On June 1, 2005, Edot-com.com, Inc. acquired NanoViricide, Inc., a privately owned Florida corporation (“NVI”), pursuant to an Agreement and Plan of Share Exchange (the “Exchange”). NVI was incorporated under the laws of the State of Florida on May 12, 2005 and its sole asset was comprised of a licensing agreement with TheraCour Pharma, Inc., (“TheraCour),” an approximately 30% shareholder of NVI) for rights to develop and commercialize novel and specifically targeted drugs based on TheraCour's targeting technologies, against a number of human viral diseases. (For financial accounting purposes, the acquisition was a reverse acquisition of the Company by NVI, under the purchase method of accounting, and was treated as a recapitalization with NVI as the acquirer). Upon consummation of the Exchange, ECMM adopted the business plan of NVI.

Pursuant to the terms of the Exchange, ECMM acquired NVI in exchange for an aggregate of 80,000,000 newly issued shares of ECMM common stock, resulting in an aggregate of 100,000,000 shares of ECMM common stock issued and outstanding. As a result of the Exchange, NVI became a wholly-owned subsidiary of ECMM. The ECMM shares were issued to the NVI Shareholders on a pro rata basis, on the basis of 4,000 shares of the Company’s Common Stock for each share of NVI common stock held by such NVI Shareholder at the time of the Exchange.
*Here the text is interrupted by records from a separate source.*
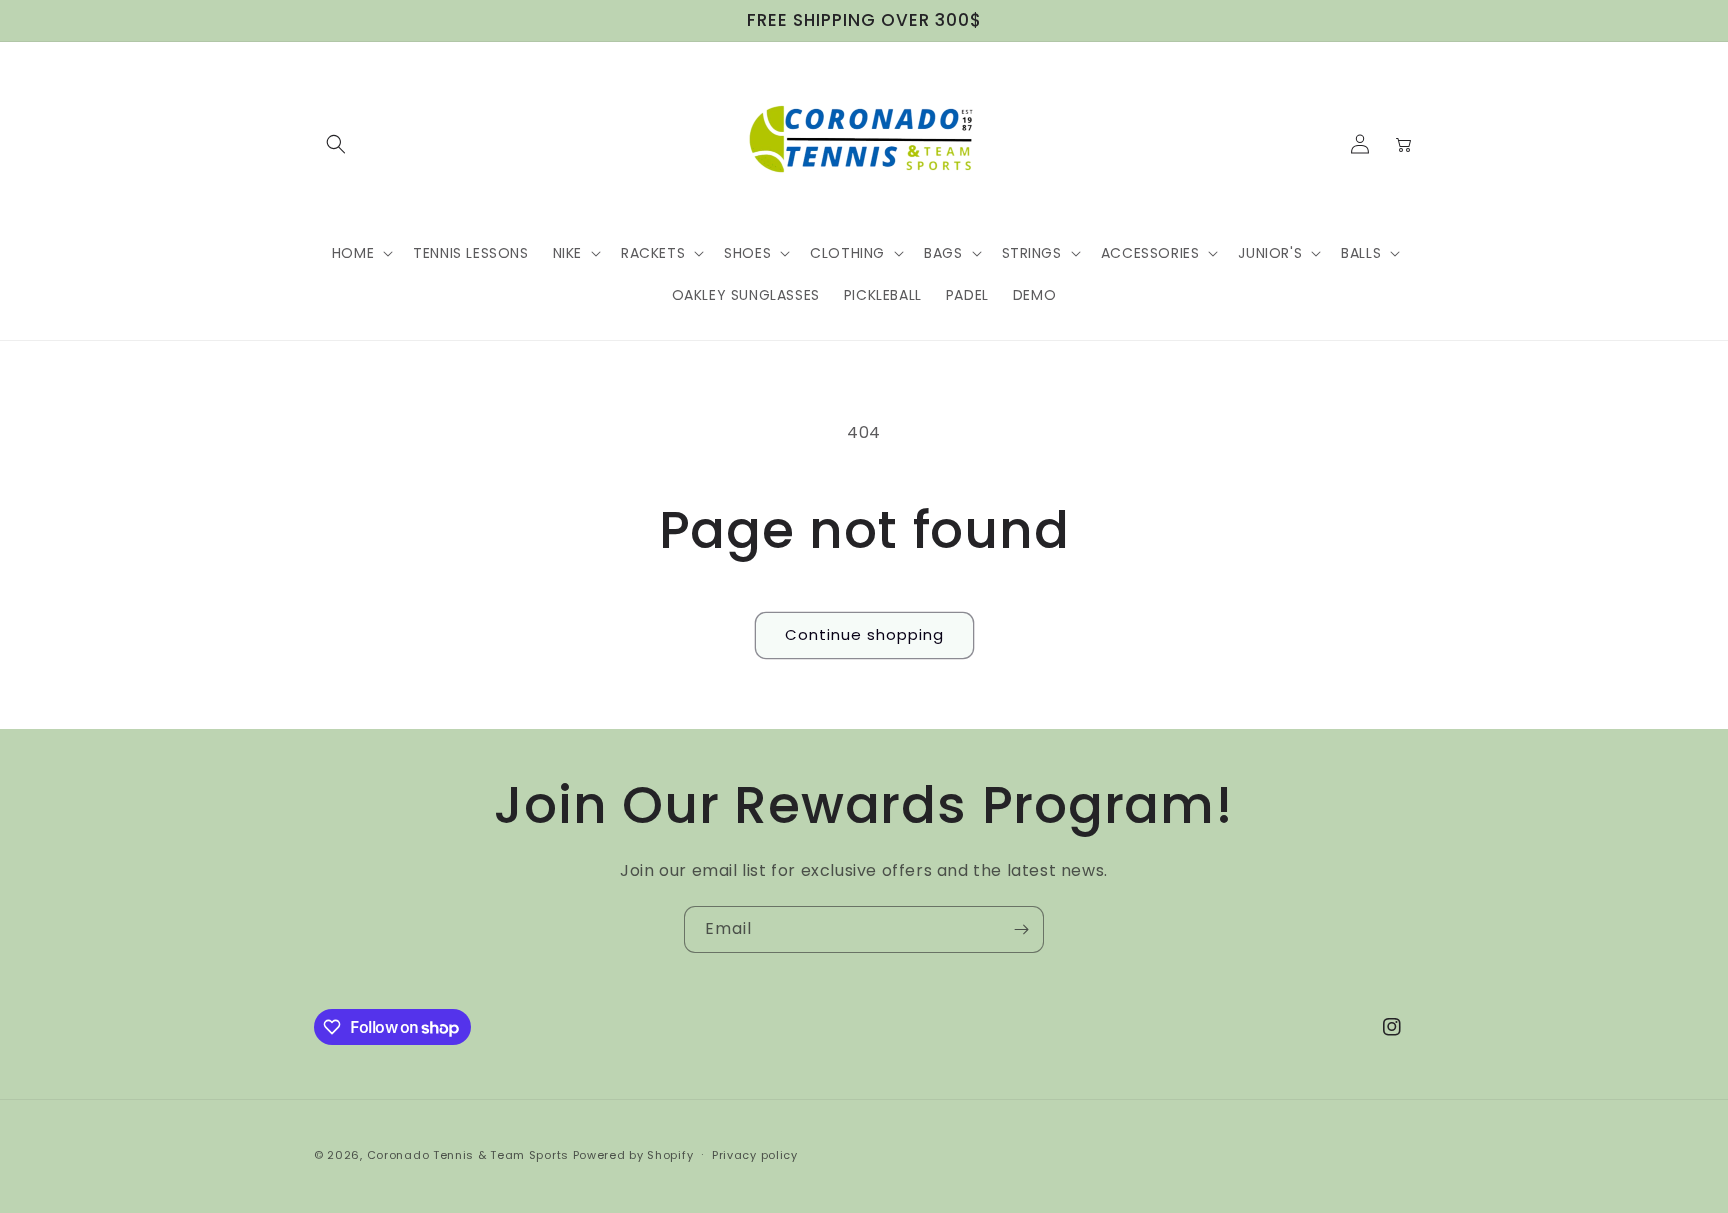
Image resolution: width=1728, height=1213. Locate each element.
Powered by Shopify (633, 1155)
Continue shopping (864, 634)
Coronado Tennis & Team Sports (468, 1155)
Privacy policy (755, 1155)
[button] (336, 144)
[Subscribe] (1021, 929)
On June 28, 2005, NVI was merged into its parent ECMM and the separate corporate existence of NVI ceased. Effective on the same date, Edot-com.com, Inc., Inc. changed its name to NanoViricides, Inc. and its stock symbol on the Pink Sheets to “NNVC”, respectively.  The Company submitted a Form-10SB to the SEC to become a reporting company on November 14, 2006. The Company’s filing status became effective in March, 2007.  On June 28, 2007, the company became quotable on The OTC Bulletin Board under the symbol NNVC.OB.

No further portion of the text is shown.